Récit à deux voix d'après le Journal de Mouloud Feraoun conçu et mis en scène par Dominique Lurcel, avec Samuel Churin et Marc Lauras au violoncelle.

"Le contraire de l’amour" retrace les évènements de la guerre d’Algérie à partir des extraits du journal tenu par Mouloud Feraoun, écrivain kabyle.

Mouloud Feraoun instituteur à Tizi Hibel village de l’Algérie française a commencé dès 1955 à décrire la vie quotidienne à l’heure de l’insurrection algérienne sous le conseil avisé d’Emmanuel Roblès. Il est exécuté par des membres de l’OAS en 1962 peu avant les accords d’Evian qui proclament l’indépendance de l’Algérie.

A travers cette adaptation pour le théâtre, Dominique Lurcel met en scène les réflexions intimes de l’instituteur kabyle, incarnation dans sa chair, dans sa langue et sa vie, des ambigüités de l’occupation française. Mouloud Feraoun n’est pas partisan.

A-t-il jamais songé que la situation devenait critique en Algérie au sortir de la deuxième guerre mondiale, que la colonisation pouvait être remise en question ? La France lui a permis d’être instituteur et un homme de Lettres honoré, il est devenu un vecteur de la culture française en Algérie.
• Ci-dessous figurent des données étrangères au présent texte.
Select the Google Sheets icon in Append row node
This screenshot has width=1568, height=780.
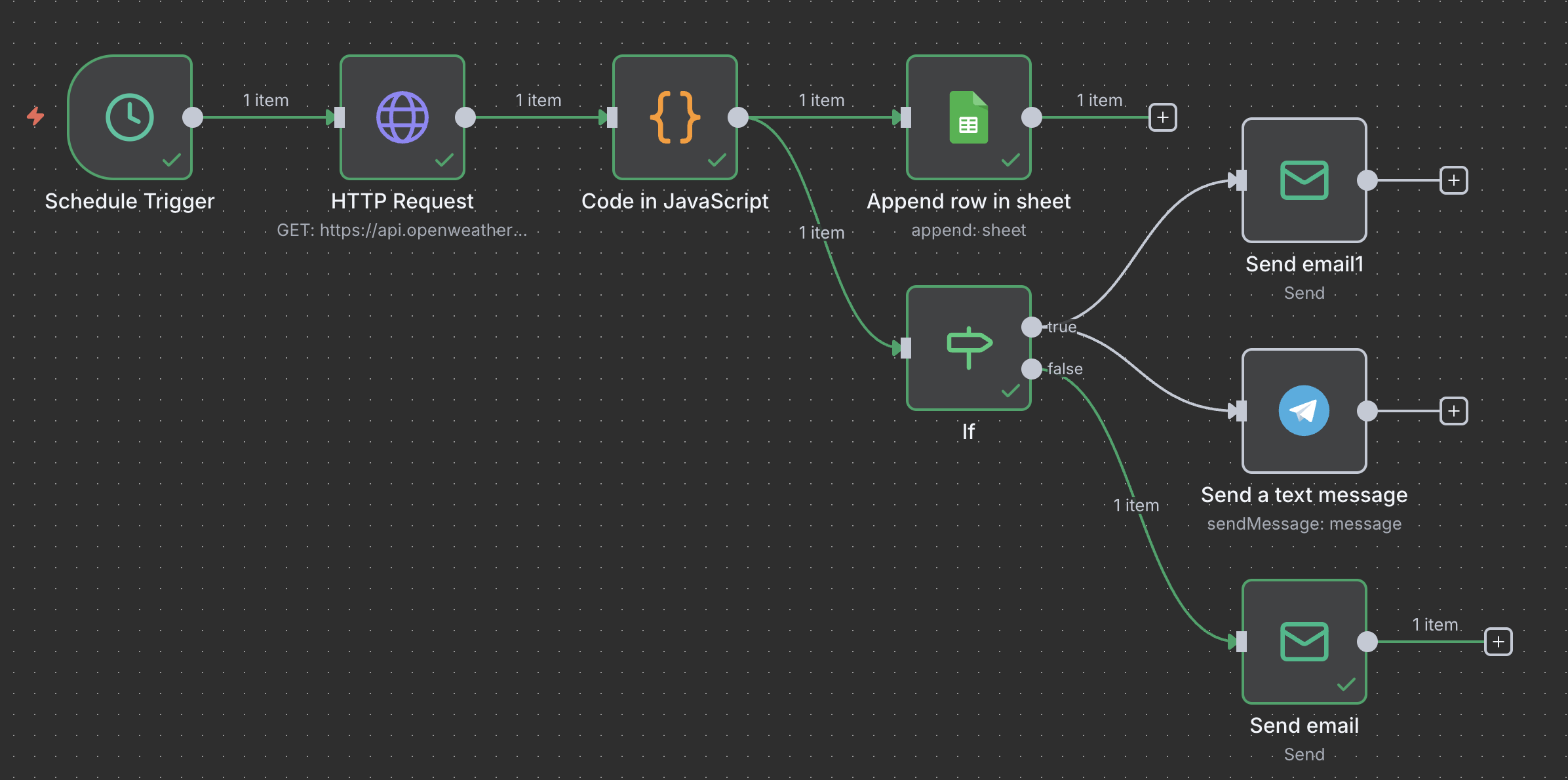(968, 118)
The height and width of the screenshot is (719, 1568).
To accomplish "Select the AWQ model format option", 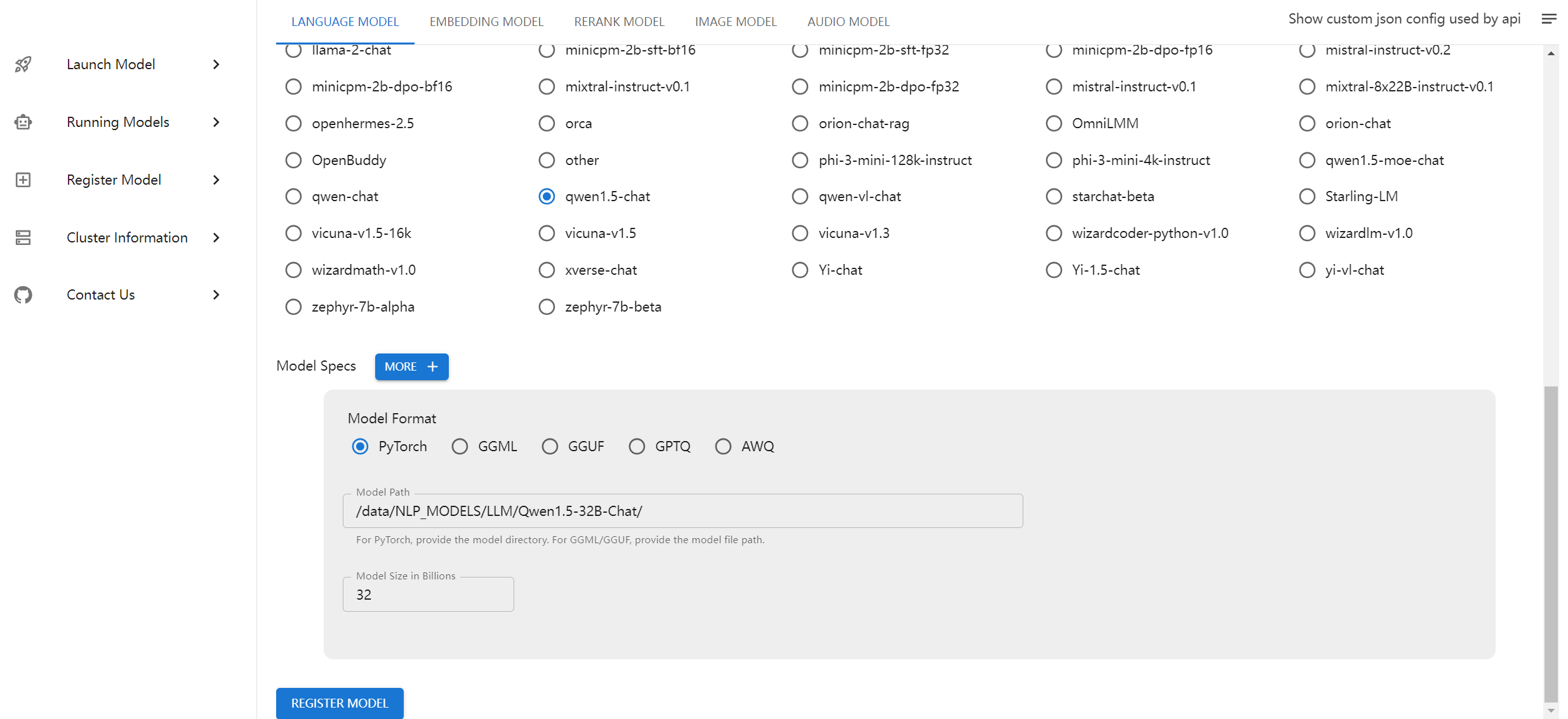I will coord(723,446).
Comment désigner l’ennemi lorsqu’il est intérieur ?

Dominique Lurcel choisit un récit à deux voix : un dialogue violoncelliste/ comédien dans un espace resserré qui figure l’intime d’une chambre ou d’un bureau. Samuel Churin incarne la voix de l’écrivain kabyle et Marc Lauras, au violoncelle, les sons lointains du conflit : dépêche de presse, grondements stridents du chaos et de la confusion.

Samuel Churin s’approprie avec brio, les doutes, les interrogations, les colères de Mouloud Feraoun, il se transforme à sa suite en passeur de mémoire, voix de toutes celles, brisées des victimes civiles. Feraoun a constaté l’impossible cohabitation des Français et des Arabes en Algérie, les uns conservant leur supériorité sur les autres : chacun dans les limites d’un jeu donné dès le départ : les vainqueurs pour les premiers et les vaincus pour! les seconds, ayant alors les mêmes droits sur la terre de l’Algérie.

Plus qu’un drapeau national lancé au point, Feraoun fait résonner le mot "dignité" comme principale revendication, juste, indiscutable pour se rebeller et restaurer les Algériens dans leur dignité d’hommes et de femmes, de citoyens libres et fiers. D’outre tombe, il nous donne encore à réfléchir.